---------- Article ----------

La clôture a été prononcée le 17 mai 2023.
De nouvelles conclusions dans l’intérêts de la SC [M] IH et de M. [R] [M] ont été notifiées et déposés par RPVA le 19 mai 2023 demandant, notamment le rabat de la clôture, auxquelles il a été répondu par la partie intimée, par conclusions notifiées le 6 juin 2023, demandant le rejet de la demande de rabat de la clôture.
MOTIFS
1) sur la demande de rabat de la clôture :
L’affaire a fait l’objet d’un avis de fixation adressé le 06 septembre 2022 aux parties, pour une audience fixée le 14 juin 2023 avec annonce de la clôture prévisible le 17 mai 2023.
Les appelants ont déposé des conclusions le 15 mai 2023 auxquelles les intimés ont répliqué le 16 mai 2023 ; la clôture a été prononcée le 17 mai 2023.
Le conseil de la SC [M] IH et de M. [M] ont déposé des conclusions récapitulatives n°3 le 19 mai 2023 demandant, notamment le rabat de la clôture, auxquelles les intimées ont répondu par des conclusions déposées le 06 juin 2023, aux termes desquelles elles s’opposent notamment au rabat de la clôture. Un bordereau de communication de pièces et une nouvelle pièce numérotée 53 ont été communiqués la veille de l’audience,13 juin 2023, par le conseil des appelants.
La cour relève que par un avis du 06 septembre 2022 adressé aux conseils des parties, l’affaire a été fixée pour être examinée à l’audience du 14 juin 2023 avec annonce de la clôture le 17 mai 2023. Les parties disposaient d’un délai de 8 mois pour déposer des écritures et y répliquer préalablement à la clôture, ce qu’elles ont au demeurant fait ; de même, il leur étaient loisible, si ce délai leur apparaissait insuffisant de solliciter avant le prononcé de la clôture, un report celle-ci, ce que manifestement les appelants se sont abstenus de faire.
Les appelants ne justifient au demeurant pas de la survenance d’une cause grave qui serait intervenue depuis la clôture, la constitution d’un nouvel avocat n’étant pas en soi une cause de révocation de l’ordonnance de clôture.

---------- Lignes extraites ----------

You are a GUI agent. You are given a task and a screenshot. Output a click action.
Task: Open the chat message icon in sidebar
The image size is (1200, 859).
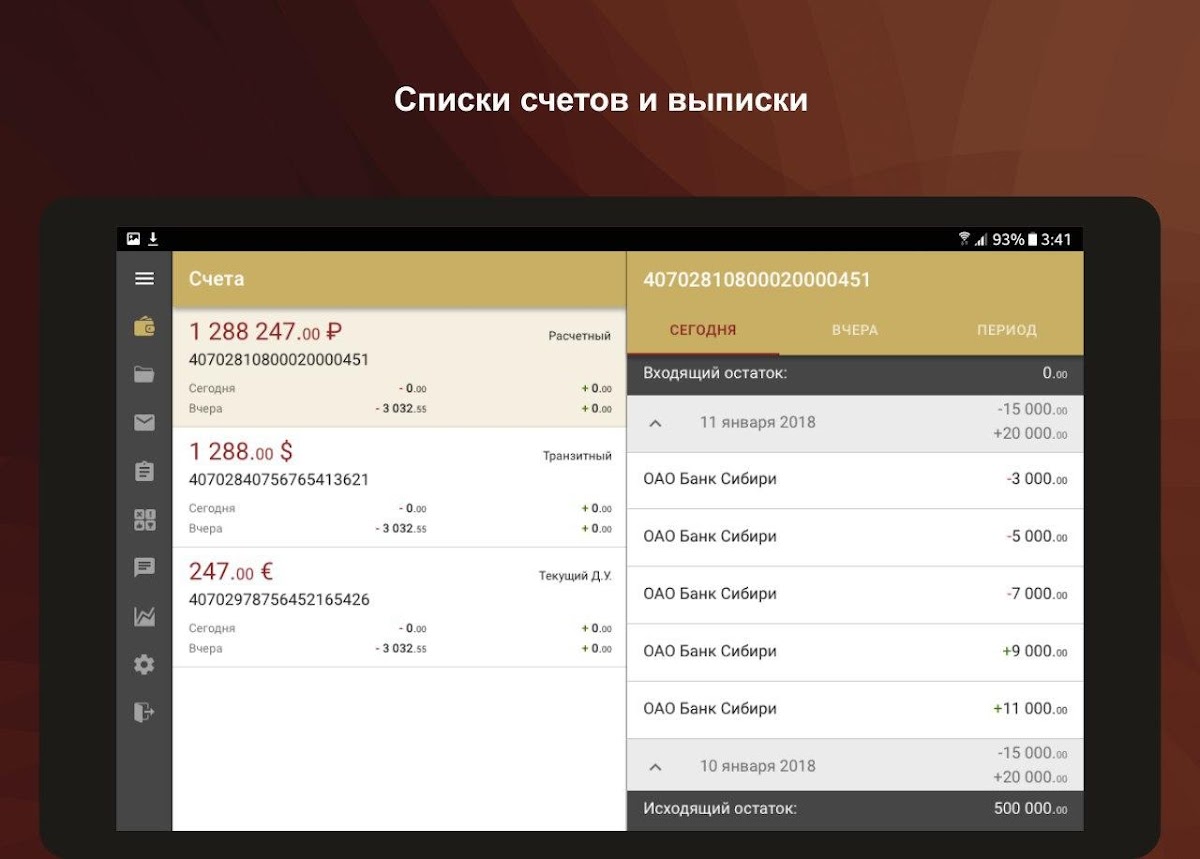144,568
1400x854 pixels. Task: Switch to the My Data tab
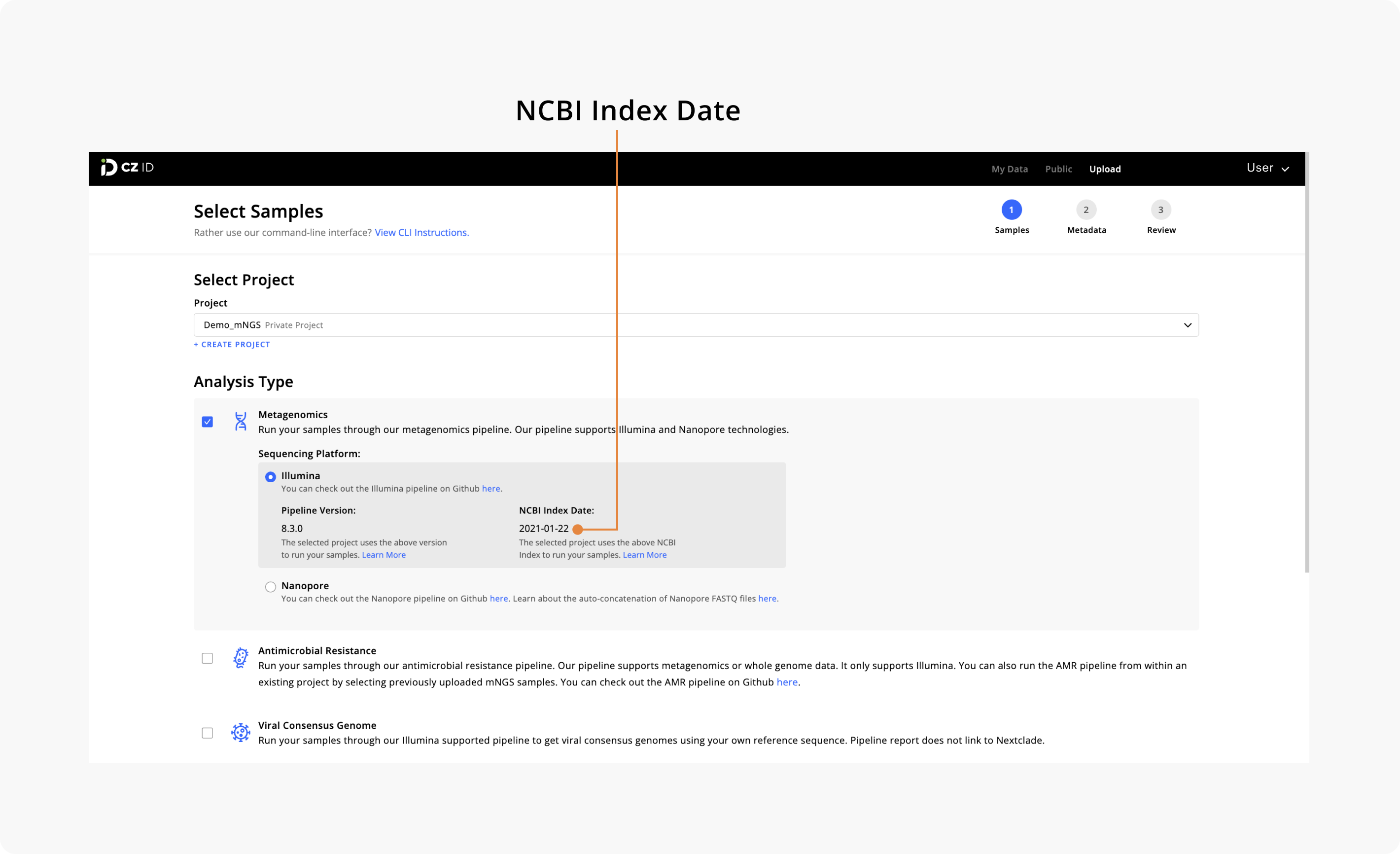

----------

Citez mot pour mot, dans l'article, tout ce qui va de « Les appelants ont » jusqu'à « conseil des appelants. ».

Les appelants ont déposé des conclusions le 15 mai 2023 auxquelles les intimés ont répliqué le 16 mai 2023 ; la clôture a été prononcée le 17 mai 2023.
Le conseil de la SC [M] IH et de M. [M] ont déposé des conclusions récapitulatives n°3 le 19 mai 2023 demandant, notamment le rabat de la clôture, auxquelles les intimées ont répondu par des conclusions déposées le 06 juin 2023, aux termes desquelles elles s’opposent notamment au rabat de la clôture. Un bordereau de communication de pièces et une nouvelle pièce numérotée 53 ont été communiqués la veille de l’audience,13 juin 2023, par le conseil des appelants.